» Work to do: Copy the records word for word, starting at the line containing "Task: Remove the" and ending at the line containing "I will coord(225,398).", with both of those lines included.

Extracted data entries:
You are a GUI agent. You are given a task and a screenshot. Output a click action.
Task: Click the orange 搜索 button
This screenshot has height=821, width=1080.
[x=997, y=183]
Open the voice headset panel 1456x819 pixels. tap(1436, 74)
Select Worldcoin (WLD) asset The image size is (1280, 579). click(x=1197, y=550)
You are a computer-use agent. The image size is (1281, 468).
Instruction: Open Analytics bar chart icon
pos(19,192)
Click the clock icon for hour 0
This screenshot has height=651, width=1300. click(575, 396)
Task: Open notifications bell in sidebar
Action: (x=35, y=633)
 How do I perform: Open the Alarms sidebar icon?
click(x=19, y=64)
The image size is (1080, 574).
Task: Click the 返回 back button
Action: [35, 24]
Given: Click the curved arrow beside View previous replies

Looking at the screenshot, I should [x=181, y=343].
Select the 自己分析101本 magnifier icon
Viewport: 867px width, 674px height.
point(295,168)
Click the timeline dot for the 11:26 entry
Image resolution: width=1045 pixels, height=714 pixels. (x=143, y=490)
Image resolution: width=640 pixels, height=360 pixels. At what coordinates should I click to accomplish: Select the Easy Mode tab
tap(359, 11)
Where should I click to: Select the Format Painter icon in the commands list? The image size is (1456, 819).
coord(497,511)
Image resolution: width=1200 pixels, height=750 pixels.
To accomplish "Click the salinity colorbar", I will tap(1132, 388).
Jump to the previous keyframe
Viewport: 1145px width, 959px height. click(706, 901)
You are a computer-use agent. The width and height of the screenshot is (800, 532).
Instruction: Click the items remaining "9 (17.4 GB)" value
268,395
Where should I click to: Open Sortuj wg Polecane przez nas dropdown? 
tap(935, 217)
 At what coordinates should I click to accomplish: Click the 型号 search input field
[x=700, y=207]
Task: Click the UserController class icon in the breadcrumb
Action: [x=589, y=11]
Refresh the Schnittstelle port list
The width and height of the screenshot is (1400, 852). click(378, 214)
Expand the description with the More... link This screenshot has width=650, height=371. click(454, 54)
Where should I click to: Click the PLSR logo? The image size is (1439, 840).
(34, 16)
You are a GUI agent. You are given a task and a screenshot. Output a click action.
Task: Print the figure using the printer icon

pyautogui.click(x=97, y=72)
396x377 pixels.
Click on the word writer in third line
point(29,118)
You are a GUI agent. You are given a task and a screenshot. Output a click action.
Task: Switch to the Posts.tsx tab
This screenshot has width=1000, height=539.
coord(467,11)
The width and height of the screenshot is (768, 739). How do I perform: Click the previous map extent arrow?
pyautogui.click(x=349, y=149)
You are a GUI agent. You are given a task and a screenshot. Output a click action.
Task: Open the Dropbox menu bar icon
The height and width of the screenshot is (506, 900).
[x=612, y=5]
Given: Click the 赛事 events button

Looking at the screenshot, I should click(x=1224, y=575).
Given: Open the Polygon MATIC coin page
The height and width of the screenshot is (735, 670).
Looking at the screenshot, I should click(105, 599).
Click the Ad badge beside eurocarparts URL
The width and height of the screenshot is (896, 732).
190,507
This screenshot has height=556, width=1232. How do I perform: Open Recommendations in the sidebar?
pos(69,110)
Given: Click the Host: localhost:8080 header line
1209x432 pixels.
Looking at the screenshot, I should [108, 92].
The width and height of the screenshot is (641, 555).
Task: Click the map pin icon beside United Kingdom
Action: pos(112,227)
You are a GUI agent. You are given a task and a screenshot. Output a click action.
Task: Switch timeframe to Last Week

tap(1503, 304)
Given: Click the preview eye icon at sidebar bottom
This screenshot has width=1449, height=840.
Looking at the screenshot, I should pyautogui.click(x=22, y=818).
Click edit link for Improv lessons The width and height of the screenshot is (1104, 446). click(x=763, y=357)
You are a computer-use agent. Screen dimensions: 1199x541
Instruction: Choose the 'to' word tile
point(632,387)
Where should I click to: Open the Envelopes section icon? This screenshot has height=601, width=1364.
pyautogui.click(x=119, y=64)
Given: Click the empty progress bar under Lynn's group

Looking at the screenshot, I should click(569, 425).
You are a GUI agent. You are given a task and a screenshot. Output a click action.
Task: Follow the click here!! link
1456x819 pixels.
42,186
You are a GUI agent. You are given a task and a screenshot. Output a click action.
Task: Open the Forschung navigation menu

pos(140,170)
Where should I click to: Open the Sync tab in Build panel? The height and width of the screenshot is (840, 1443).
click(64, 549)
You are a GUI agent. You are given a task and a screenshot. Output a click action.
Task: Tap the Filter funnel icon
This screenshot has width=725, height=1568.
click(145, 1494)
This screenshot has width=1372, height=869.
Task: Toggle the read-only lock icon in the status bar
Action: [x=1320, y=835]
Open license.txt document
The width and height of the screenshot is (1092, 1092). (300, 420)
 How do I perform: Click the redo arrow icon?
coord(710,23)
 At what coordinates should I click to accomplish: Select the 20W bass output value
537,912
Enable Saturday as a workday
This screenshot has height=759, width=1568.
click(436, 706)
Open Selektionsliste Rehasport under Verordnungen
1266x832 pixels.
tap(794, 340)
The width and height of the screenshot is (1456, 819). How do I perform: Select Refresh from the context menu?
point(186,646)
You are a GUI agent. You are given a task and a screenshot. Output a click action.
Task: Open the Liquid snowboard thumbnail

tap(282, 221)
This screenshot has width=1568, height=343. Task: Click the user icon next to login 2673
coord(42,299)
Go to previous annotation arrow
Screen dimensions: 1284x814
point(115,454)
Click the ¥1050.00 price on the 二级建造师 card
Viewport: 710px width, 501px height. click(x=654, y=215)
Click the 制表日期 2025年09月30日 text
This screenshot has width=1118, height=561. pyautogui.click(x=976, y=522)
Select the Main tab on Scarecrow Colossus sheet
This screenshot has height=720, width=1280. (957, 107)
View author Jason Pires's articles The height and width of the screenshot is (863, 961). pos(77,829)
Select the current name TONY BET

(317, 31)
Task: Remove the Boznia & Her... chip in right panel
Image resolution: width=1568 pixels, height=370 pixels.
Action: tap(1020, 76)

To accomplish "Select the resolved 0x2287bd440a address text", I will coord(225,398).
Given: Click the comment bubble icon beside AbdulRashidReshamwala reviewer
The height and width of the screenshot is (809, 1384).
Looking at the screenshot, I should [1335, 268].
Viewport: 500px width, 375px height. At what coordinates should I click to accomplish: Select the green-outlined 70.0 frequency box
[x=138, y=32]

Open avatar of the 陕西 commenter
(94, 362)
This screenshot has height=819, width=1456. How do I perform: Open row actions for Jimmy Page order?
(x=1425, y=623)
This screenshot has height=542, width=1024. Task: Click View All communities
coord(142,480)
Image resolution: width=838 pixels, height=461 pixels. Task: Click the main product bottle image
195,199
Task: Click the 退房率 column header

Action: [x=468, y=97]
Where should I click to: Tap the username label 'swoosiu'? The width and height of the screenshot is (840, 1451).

» Final result:
Task: Remove the Boznia & Her... chip in right panel
Image resolution: width=1568 pixels, height=370 pixels.
Action: tap(1020, 76)

To accomplish "Select the resolved 0x2287bd440a address text", I will coord(225,398).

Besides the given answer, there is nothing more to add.